Sharon knows the value of support from others. She has had role models and mentors growing up. The most notable was Phil Hatlen.
Phil encouraged Sharon to return to school and to get her doctorate.
“It’s been really fabulous having the opportunities I’ve been given. I’ve done workshops, traveled regionally and nationally, wrote books. And Phil was an advocate of that. He believed in me as he pushed me.”
Phil passed away January 14th, 2016. Yet his legacy lives on, in Sharon and the others he taught and inspired.
By Phil’s guidance, her family’s support and her own drive, Sharon has created a successful life. She is not just a superintendent of the California School of the Blind, she is the only superintendent of a school of the blind in the whole country with vision loss.
Although Sharon is proud of her position, she is disappointed by the lack of visually impaired individuals in leadership positions.
“[Visually impaired] students are now more into computers and tech, and less into education.”
To change this trend Sharon has assisted in the development of a leadership program that trains visually impaired individuals to become academic leaders.
Despite Sharon’s success she remains modest.
“I never thought that I would get a doctorate- I never thought that I would be superintendent for the California School for the Blind. I never thought that I would have these opportunities. And it feels great!”
“I loved academia, but the one thing I missed was interacting with students. Now all I have to do is walk into a classroom.”

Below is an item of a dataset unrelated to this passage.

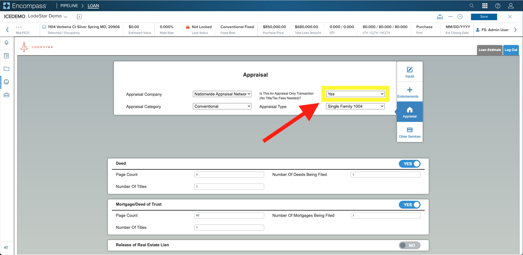Open the notifications bell in left sidebar
The width and height of the screenshot is (523, 255).
[x=7, y=43]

And in those rooms Sharon finds hope and inspiration, experiencing firsthand the fruit of her labor, and the blossoming of a new generation.
While Sharon is accomplished as both an academic and a professional, she still suffers and copes with loss like anyone else.
“I cry a lot. I scream and yell a lot. I can feel sorry for myself, but that’s not going to help me or anybody else that I engage with. So I cope with it on a daily basis, and then move forward.”
For Sharon there is a time for grief, but otherwise life is good.
“I love to entertain, I play guitar and sing. I love to cook and host parties. I like to read books, and trashy novels. That’s my goal on vacations, not to read anything professional.”
Sharon also enjoys walks and hikes, and traveling too.
In addition to making Sharon a strong and passionate person, her vision loss has made her kids caring individuals.
“They have grown up around my visual impairment, they grew up knowing this school, they grew up knowing blind people. They have that level of sensitivity and caring. It is positive. It adds to what they’ve learned in life.”
“And I’m really happy with my life. I had great parents, I have a wonderful husband. I have great kids that have done wonderful things. I’m very appreciative, and my parents taught me to give back. That’s just who I am.”
“I don’t have any regrets. If I die today I could say I have lived pretty darn well.”
In the beginning of her life Sharon was a 2 pound, 2 ounce premature baby born with retinopathy of prematurity. Now she’s an accomplished professional, a loving wife and proud mother.
“Knowing what can happen to a baby like that, when you think about that, that’s pretty amazing.”